**STATED EXERCISE:**
Switch "taskbar" to "dock" in the lines between the one holding "Open Gmail from the Android taskbar" and the one holding "click(x=507, y=335)", inclusive, and give only those lines back with everything else unchanged. Leave the pictures out of your answer.

**RECORD LIST:**
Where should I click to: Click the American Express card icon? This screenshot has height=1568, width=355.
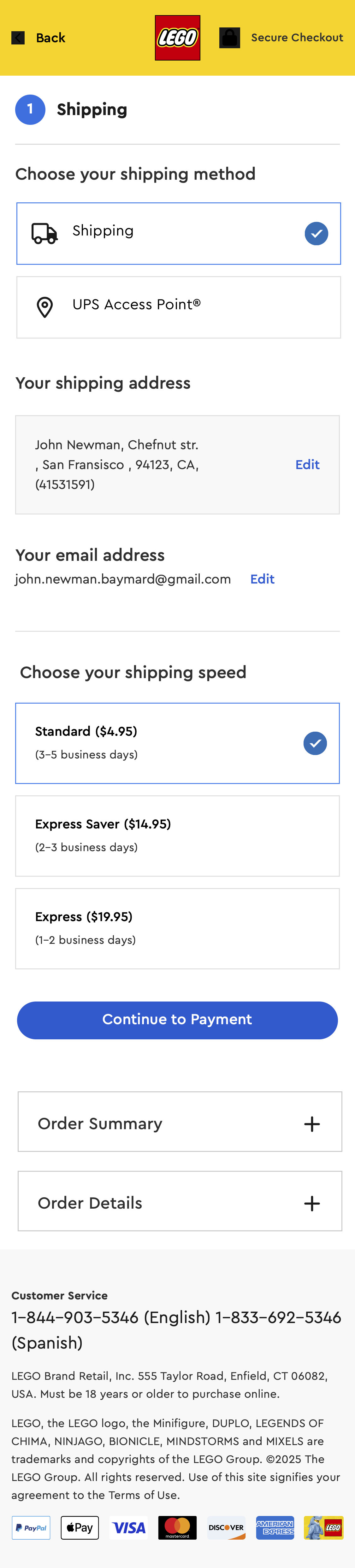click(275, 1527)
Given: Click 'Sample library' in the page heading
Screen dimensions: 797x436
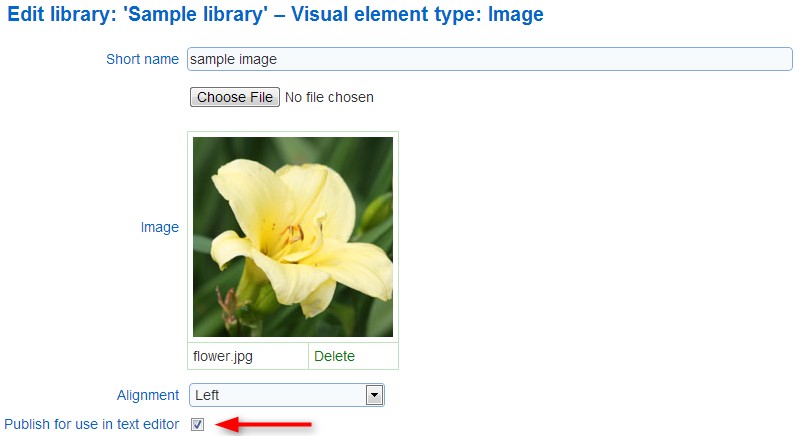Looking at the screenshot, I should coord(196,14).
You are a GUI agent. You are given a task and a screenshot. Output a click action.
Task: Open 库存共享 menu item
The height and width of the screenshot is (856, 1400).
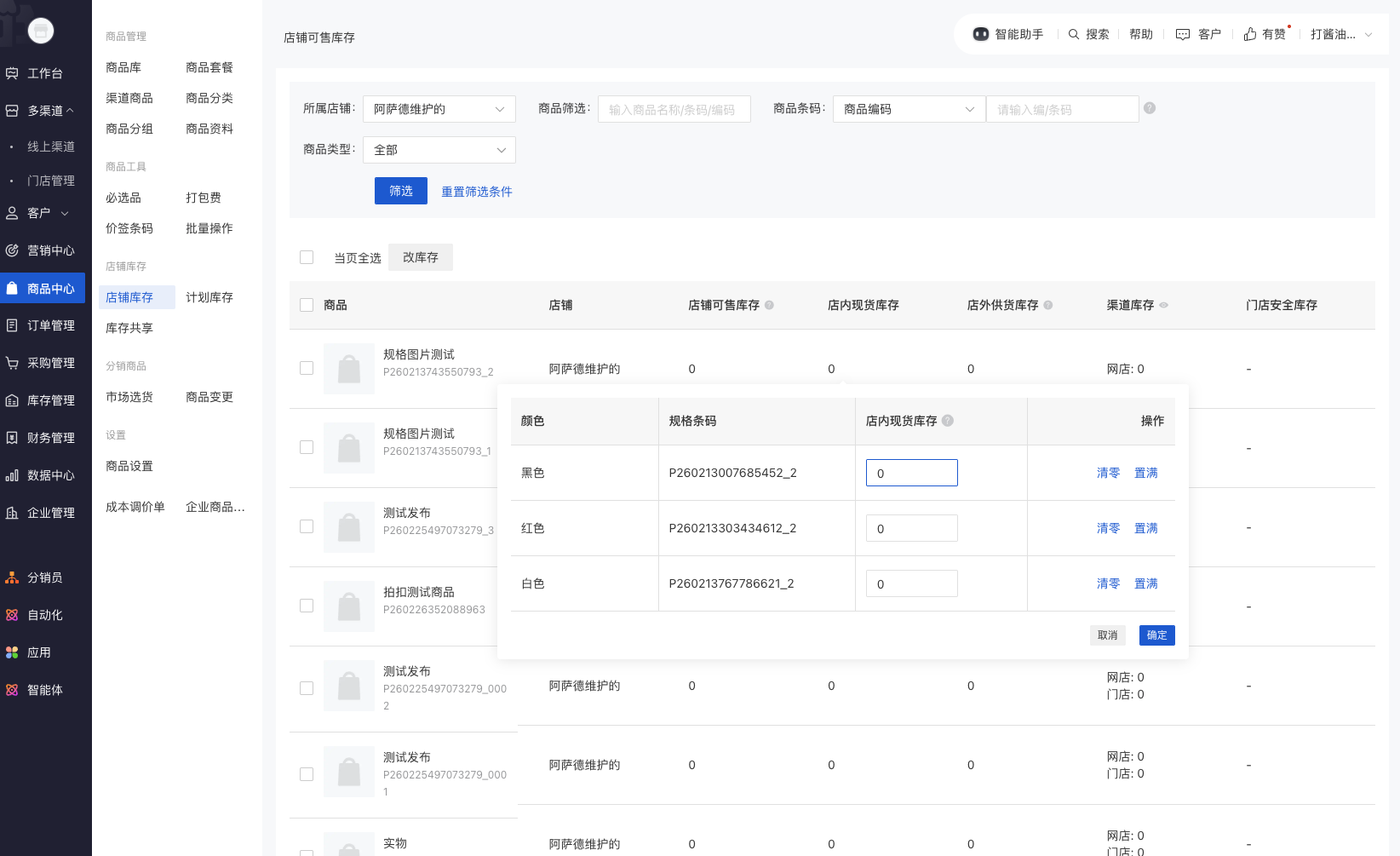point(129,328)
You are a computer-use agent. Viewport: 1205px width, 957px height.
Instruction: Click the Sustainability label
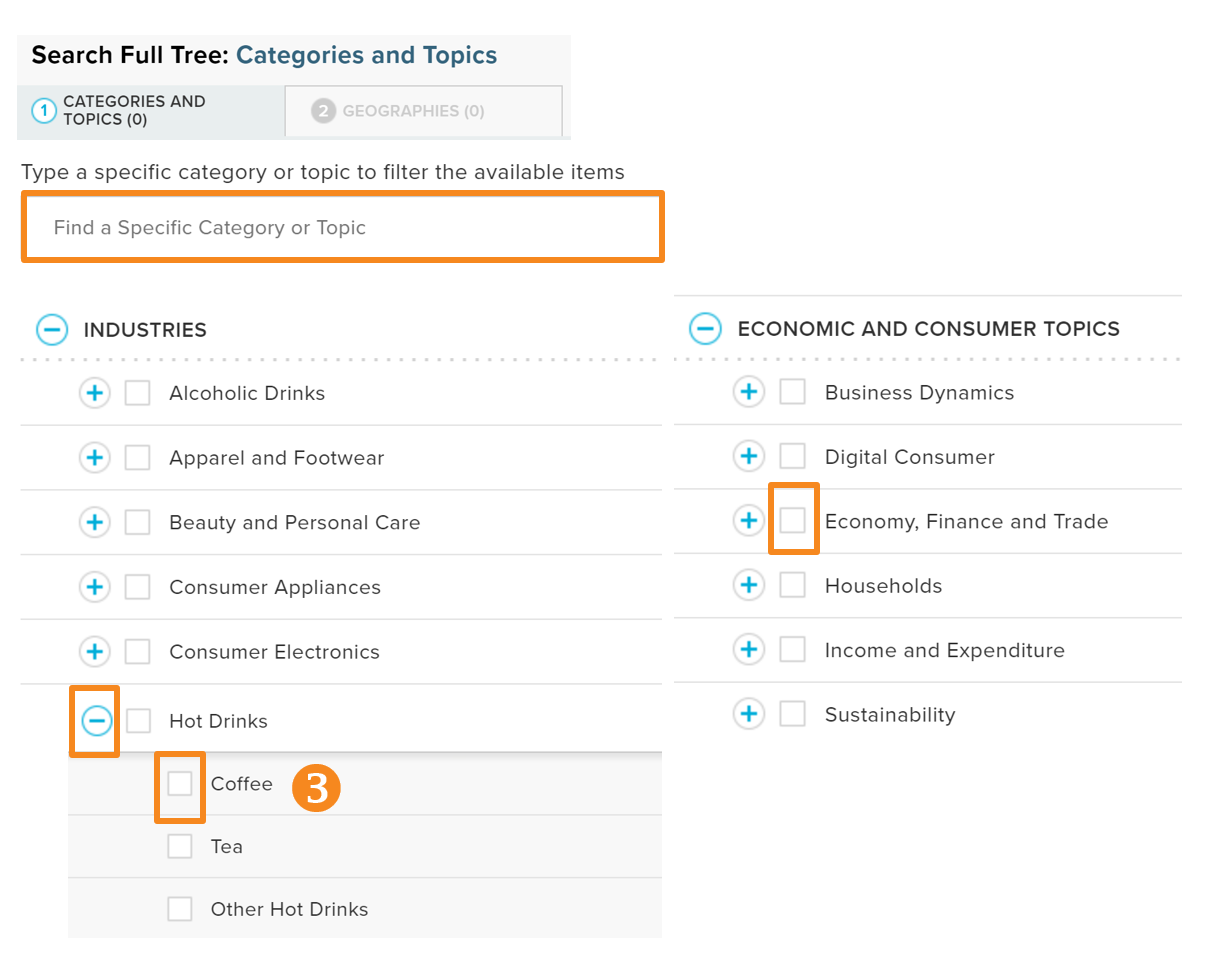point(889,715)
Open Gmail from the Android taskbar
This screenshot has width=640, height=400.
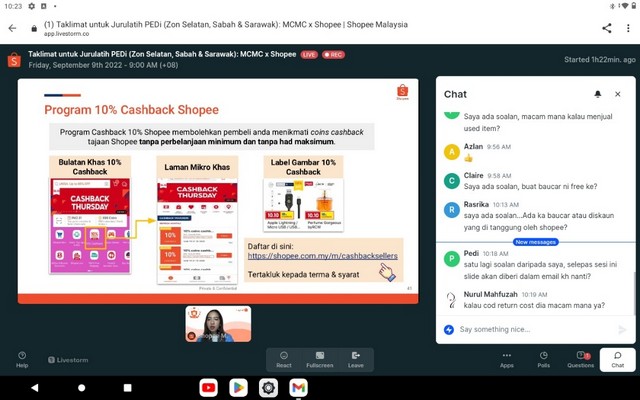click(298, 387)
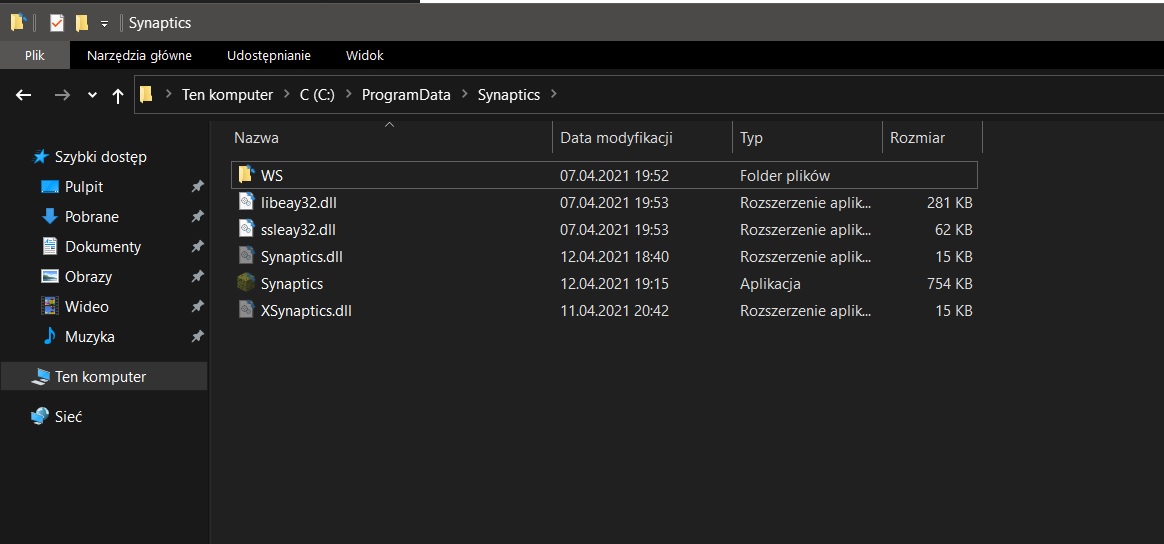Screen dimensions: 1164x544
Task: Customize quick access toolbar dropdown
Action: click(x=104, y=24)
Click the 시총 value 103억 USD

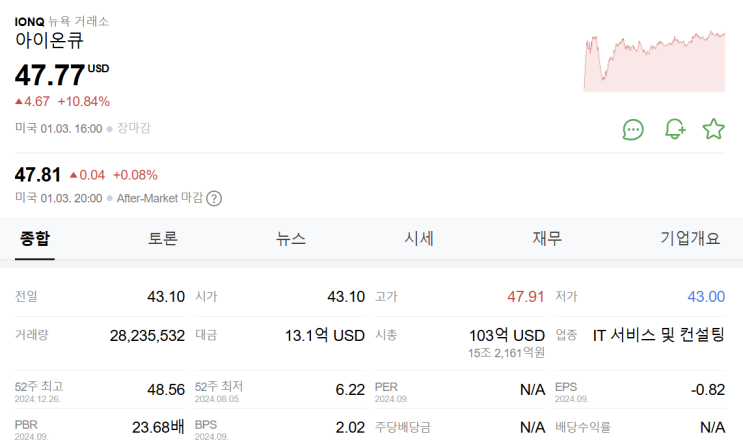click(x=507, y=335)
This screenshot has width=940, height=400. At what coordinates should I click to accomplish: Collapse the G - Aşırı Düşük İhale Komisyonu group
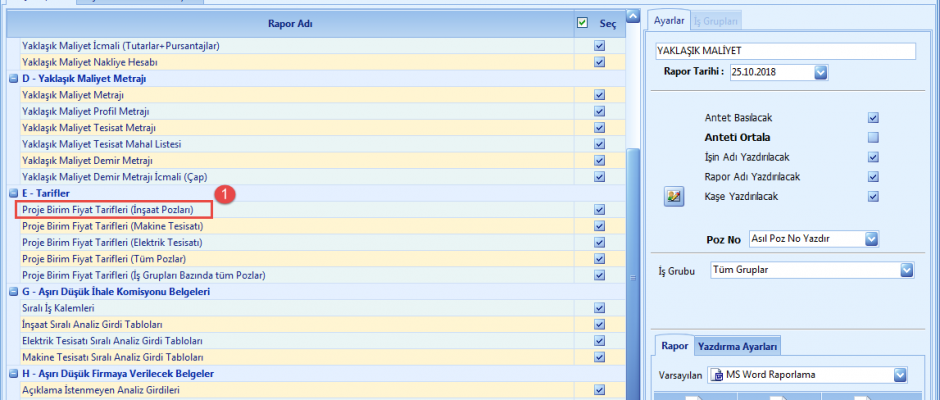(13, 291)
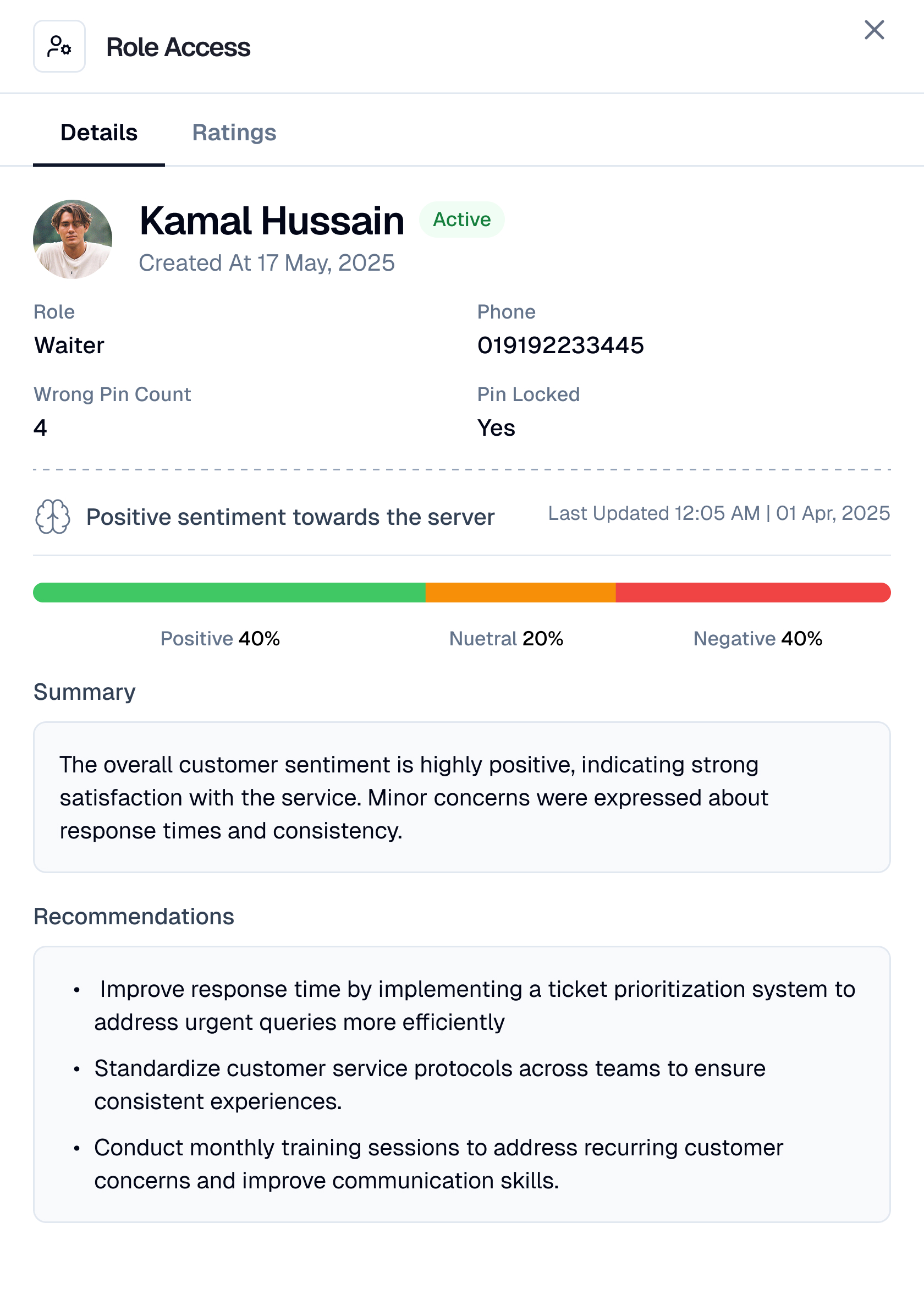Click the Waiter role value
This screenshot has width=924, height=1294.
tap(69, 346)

**SOLUTION:**
Open Gmail from the Android dock
This screenshot has width=640, height=400.
click(298, 387)
Screen dimensions: 1164x544
Task: Customize quick access toolbar dropdown
Action: click(x=104, y=24)
Click the 시총 value 103억 USD

click(x=507, y=335)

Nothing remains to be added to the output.